Why the meeting almost never surfaces on the register
There is no Section 656-specific filing form. Companies House does not maintain a separate record of meetings convened under the section. The trigger event itself is not a filing event. Unless the meeting produces a special resolution — for example, to reduce capital under Section 641 or to wind up — there is nothing for the registrar to receive.
Five practical reasons explain why the section's surface visibility is so low:
- Reserve cushions absorb losses. Most PLCs carry meaningful share premium and accumulated profits. A loss has to be substantial before the half-called-up-capital threshold is breached.
- Recapitalisation precedes the trigger. Boards approaching distress typically initiate a rights issue, vendor placing, or convertible loan note before the threshold hits, often outside any Section 656 framework.

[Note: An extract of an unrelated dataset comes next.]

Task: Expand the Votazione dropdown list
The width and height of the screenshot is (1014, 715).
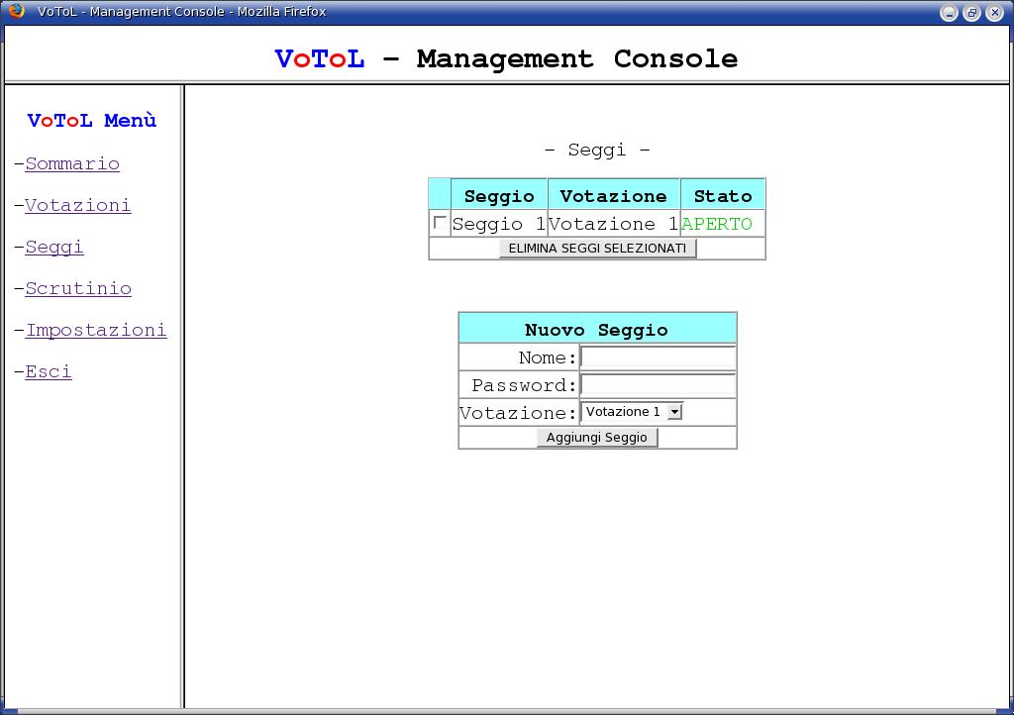Action: pos(674,412)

- Insolvency intervenes. Where losses have already eroded net assets to half the called-up figure, the company is frequently within sight of Section 214 wrongful trading territory; administration or CVA tends to move faster than a Section 656 meeting.
- The meeting is folded into other business. Where the trigger arrives close to year-end, boards routinely roll the Section 656 consideration into the AGM. Nothing in the section forbids it.
- Resolution-free meetings. Because no outcome is statutorily required, many Section 656 meetings produce only minuted discussion — and minutes do not reach the public register.
What ECCTA did not touch — and why that matters
The Economic Crime and Corporate Transparency Act 2023 reshaped the registrar's powers, identity verification, the confirmation statement, and the small companies regime. It did not amend Section 656. That is consistent with ECCTA's general pattern: the substantive capital-law provisions inherited from the Second Directive remain as drafted in 2006.
The practical consequence is a widening gap between what Companies House now verifies up-front (identity, registered office propriety, registered email address) and what remains entirely self-policing in the substantive law of capital maintenance. A director can be identity-verified, supervised by an authorised corporate service provider, and filing accounts on time, and still preside over a serious loss of capital without convening the meeting Section 656 demands.
What a sensible PLC board should be doing in 2026
The defensible position is a quarterly net-assets reconciliation against called-up share capital, recorded in the board minutes regardless of whether the threshold is breached. Where the threshold is breached, the dating of the first director to know the fact should be documented contemporaneously, because the 28-day clock runs from that moment and not from any subsequent board awareness. Notice for the meeting must be given to comply with Section 307 (14 days for an ordinary general meeting), and the meeting must be held no later than 56 days from the trigger date — meaning, in practice, that the 28-day call window cannot be allowed to slip.
Seventeen years after commencement, forty-six years after the Directive, Section 656 remains both archaic and live. The fact that it is rarely invoked is a feature of how the United Kingdom chose to implement Article 17 — minimally, with a discussion duty rather than a dissolution duty. But the criminal sanction in Section 656(5) is not a museum piece. It waits, quietly, for the first PLC board whose net assets erode below half its called-up share capital and whose minute book records neither the trigger date nor the meeting that should have followed.